UFXP. Unnested fixed point (Bray; Oguz and Bray 2026) with optimal weighting, built for exactly this regime. One factorization before the parameter search, no fixed point inside any optimizer, and the fastest accurate structural fit on the page.
Reproduce
python scripts/sim_abstract_mdp_3.py # run + write JSON
python scripts/sim_abstract_mdp_3.py --page # regenerate this page
python scripts/sim_abstract_mdp_3.py --verify # re-derive the table from JSON
Raw facts: validation/results/sim_abstract_mdp_3.json.
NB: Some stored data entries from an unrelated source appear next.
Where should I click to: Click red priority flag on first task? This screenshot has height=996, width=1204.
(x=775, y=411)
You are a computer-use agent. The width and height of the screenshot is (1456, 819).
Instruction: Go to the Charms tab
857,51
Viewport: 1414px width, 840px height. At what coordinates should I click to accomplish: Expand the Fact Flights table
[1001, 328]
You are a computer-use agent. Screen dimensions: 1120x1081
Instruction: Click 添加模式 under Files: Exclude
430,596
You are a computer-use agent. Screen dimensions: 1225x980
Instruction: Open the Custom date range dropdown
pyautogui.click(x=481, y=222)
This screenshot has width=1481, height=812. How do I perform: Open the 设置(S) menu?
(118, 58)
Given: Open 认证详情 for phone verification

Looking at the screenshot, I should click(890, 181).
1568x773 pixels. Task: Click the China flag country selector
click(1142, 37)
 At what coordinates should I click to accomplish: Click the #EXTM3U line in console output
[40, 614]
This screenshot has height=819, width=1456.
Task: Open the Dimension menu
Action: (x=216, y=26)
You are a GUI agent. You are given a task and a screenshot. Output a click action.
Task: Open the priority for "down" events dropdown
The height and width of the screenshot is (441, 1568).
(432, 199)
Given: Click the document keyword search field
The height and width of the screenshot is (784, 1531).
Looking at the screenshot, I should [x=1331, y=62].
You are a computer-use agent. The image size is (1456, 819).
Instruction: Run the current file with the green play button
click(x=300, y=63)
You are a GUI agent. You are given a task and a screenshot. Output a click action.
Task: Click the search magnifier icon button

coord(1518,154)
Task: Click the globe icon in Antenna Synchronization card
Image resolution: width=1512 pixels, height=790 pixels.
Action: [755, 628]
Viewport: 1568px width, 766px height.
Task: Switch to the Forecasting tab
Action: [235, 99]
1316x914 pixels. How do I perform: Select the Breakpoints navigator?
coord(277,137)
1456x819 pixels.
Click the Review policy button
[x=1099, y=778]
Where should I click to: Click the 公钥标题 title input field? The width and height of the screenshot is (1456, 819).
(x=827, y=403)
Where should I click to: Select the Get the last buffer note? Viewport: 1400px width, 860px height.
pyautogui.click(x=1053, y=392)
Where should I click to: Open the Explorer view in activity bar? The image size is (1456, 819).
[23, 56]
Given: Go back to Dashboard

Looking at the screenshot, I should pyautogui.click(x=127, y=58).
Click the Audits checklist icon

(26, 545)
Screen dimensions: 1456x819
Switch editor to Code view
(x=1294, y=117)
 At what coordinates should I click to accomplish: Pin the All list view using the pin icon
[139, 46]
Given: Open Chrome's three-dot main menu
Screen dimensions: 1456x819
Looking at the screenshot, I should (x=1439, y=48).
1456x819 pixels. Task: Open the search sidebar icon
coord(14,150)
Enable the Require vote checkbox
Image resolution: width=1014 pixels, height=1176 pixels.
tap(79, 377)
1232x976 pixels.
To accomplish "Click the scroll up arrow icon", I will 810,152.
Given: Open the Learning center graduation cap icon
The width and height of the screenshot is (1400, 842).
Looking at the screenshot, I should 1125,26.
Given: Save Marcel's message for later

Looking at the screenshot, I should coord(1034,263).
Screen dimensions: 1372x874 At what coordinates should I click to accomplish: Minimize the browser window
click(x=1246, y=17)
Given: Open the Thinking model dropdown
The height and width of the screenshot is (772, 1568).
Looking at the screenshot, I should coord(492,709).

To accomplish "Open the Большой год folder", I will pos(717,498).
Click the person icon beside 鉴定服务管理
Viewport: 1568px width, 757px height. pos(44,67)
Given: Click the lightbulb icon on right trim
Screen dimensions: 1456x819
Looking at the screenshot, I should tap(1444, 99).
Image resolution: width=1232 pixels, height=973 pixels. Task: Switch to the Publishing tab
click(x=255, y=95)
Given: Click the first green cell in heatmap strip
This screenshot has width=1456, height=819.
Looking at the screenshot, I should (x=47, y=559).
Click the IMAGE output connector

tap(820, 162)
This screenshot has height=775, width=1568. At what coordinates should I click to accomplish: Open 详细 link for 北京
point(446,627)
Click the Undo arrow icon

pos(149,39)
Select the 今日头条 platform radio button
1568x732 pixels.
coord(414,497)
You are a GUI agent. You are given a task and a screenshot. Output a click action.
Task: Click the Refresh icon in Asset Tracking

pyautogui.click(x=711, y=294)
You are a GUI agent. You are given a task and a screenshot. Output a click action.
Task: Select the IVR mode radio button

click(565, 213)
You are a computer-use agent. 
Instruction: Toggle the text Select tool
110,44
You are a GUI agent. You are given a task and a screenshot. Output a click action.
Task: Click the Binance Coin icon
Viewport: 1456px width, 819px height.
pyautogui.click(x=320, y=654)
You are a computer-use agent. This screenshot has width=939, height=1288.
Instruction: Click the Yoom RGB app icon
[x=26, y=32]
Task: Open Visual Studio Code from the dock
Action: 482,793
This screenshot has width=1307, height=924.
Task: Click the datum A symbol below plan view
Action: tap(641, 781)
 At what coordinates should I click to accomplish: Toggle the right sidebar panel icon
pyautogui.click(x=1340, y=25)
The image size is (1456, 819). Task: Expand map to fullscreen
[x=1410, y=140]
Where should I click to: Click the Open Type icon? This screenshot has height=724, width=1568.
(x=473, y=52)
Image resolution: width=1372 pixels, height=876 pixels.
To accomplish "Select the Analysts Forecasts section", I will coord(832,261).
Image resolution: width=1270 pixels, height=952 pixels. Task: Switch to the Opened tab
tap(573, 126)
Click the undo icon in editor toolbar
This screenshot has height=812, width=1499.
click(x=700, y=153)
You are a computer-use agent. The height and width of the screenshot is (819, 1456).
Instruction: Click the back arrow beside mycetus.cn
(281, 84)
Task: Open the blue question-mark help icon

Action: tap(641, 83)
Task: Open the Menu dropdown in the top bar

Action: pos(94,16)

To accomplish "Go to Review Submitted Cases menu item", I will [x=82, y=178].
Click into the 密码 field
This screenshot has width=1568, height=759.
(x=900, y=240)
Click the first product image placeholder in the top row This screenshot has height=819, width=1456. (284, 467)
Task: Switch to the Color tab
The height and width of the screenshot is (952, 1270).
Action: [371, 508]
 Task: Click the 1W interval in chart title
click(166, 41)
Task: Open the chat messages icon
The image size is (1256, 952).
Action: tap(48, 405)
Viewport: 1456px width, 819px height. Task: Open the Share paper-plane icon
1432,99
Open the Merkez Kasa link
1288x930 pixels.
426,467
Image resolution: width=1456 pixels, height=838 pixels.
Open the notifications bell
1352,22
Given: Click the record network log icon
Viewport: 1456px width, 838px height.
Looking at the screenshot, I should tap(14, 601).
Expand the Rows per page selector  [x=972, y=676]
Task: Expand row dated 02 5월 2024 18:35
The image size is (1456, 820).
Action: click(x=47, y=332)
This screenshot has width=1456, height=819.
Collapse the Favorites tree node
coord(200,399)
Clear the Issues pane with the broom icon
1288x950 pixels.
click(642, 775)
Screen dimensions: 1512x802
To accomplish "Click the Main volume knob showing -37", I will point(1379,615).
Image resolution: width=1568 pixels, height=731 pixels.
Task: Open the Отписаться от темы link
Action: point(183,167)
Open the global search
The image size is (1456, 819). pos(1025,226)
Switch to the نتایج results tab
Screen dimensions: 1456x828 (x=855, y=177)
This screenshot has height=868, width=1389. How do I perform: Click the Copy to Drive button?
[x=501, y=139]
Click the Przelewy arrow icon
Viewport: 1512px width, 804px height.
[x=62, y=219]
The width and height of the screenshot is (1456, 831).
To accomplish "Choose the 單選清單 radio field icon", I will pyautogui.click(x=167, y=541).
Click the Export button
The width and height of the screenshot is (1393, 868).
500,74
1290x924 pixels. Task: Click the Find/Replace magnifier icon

Not shown on this page: SEES (a spline value basis with basis_dim near the state count is its own scaling wall at thousands of states. Its showing is on the harder abstract MDP page); MCE-IRL, MaxEnt-IRL, AIRL, IQ-Learn, f-IRL and the other IRL methods (their exact inner solvers face the same dense-tensor cost the probes document for the classical family. The IRL comparison lives on the bus engine and gridworld pages).